L'année dernière nous avons fait la première partie du projet, avec seize jeunes qui sont venus dans notre atelier, et au final nous avons créé huit marionnettes géantes, vingt-trois marionnettes à fils, dix marionnettes habitables et dix-sept masques portatifs.

Nous avons créé un spectacle intitulée Paix et sécurité.

Dans les villages, avec les jeunes, après le spectacle, on parlait aux gens. 

Nous avons joué à Sofara, un pays qui regorge de djihadistes, à la fin le maire de Sofara est venu me dire, publiquement, qu'il n'y avait même pas eu de cérémonies de mariage depuis trois ans.

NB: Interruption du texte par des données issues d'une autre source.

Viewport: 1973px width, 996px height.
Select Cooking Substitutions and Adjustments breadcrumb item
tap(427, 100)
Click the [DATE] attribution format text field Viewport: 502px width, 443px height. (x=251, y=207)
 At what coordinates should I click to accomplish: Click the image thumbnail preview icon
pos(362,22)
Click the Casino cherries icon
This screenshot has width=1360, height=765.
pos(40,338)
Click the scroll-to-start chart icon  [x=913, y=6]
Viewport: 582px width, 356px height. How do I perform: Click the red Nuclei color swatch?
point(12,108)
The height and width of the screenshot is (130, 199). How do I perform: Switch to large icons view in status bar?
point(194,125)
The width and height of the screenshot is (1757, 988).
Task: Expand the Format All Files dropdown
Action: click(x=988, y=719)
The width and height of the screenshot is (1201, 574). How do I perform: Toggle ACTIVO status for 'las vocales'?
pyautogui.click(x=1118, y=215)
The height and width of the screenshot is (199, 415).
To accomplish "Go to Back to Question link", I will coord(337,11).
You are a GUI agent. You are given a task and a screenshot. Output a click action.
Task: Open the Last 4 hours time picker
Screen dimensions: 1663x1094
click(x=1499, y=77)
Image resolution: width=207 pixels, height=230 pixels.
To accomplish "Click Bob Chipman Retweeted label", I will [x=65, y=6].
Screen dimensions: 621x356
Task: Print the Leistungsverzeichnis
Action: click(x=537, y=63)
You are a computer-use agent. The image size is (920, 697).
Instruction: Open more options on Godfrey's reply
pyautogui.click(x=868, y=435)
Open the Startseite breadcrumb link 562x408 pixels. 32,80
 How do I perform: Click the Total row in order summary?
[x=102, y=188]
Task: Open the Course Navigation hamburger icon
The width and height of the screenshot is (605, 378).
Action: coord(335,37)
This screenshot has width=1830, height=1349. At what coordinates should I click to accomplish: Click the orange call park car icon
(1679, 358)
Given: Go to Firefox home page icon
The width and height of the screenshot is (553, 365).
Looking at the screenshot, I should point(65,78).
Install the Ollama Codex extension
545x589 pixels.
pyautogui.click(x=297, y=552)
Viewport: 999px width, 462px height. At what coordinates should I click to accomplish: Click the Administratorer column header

À travers les marionnettes, même les djihadistes qui vivaient dans le village sont venus voir, j'ai été ému.

Nous avons fait une petite documentation vidéo à ce sujet.

Nous avons été soutenus par une ONG allemande située au Mali, vu le résultat du projet, ils nous ont demandé de continuer cette année également.

Bientôt, nous allons commencer avec une cinquantaine de jeunes, pour créer quatre spectacles.

Nous commençons avec vingt-cinq, puis un autre groupe de vingt-cinq jeunes, et chaque groupe créera deux spectacles.

Nous créerons les différentes marionnettes à travers l'histoire que nous aurons choisie.

Pour moi, à l'avenir, la marionnette est un élément clé pour unir, faire la paix, réconcilier toute la population.

Je prends l'exemple ici : quand il y a un problème dans le quartier, on sort avec nos marionnettes, les gens se laissent distraire, s'arrêtent, nous regardent, se calment.

Partant de là, je me dis, que partout dans le monde, le seul art qui peut arrêter tous les problèmes est l'art de la marionnette, parce que quand tu nous vois, tout ce que tu fais en ce moment, tu t'arrêtes, regardes et tu écoutes.

L'art de la marionnette est la clé de la paix dans le monde.

C'est le meilleur outil de communication sur terre.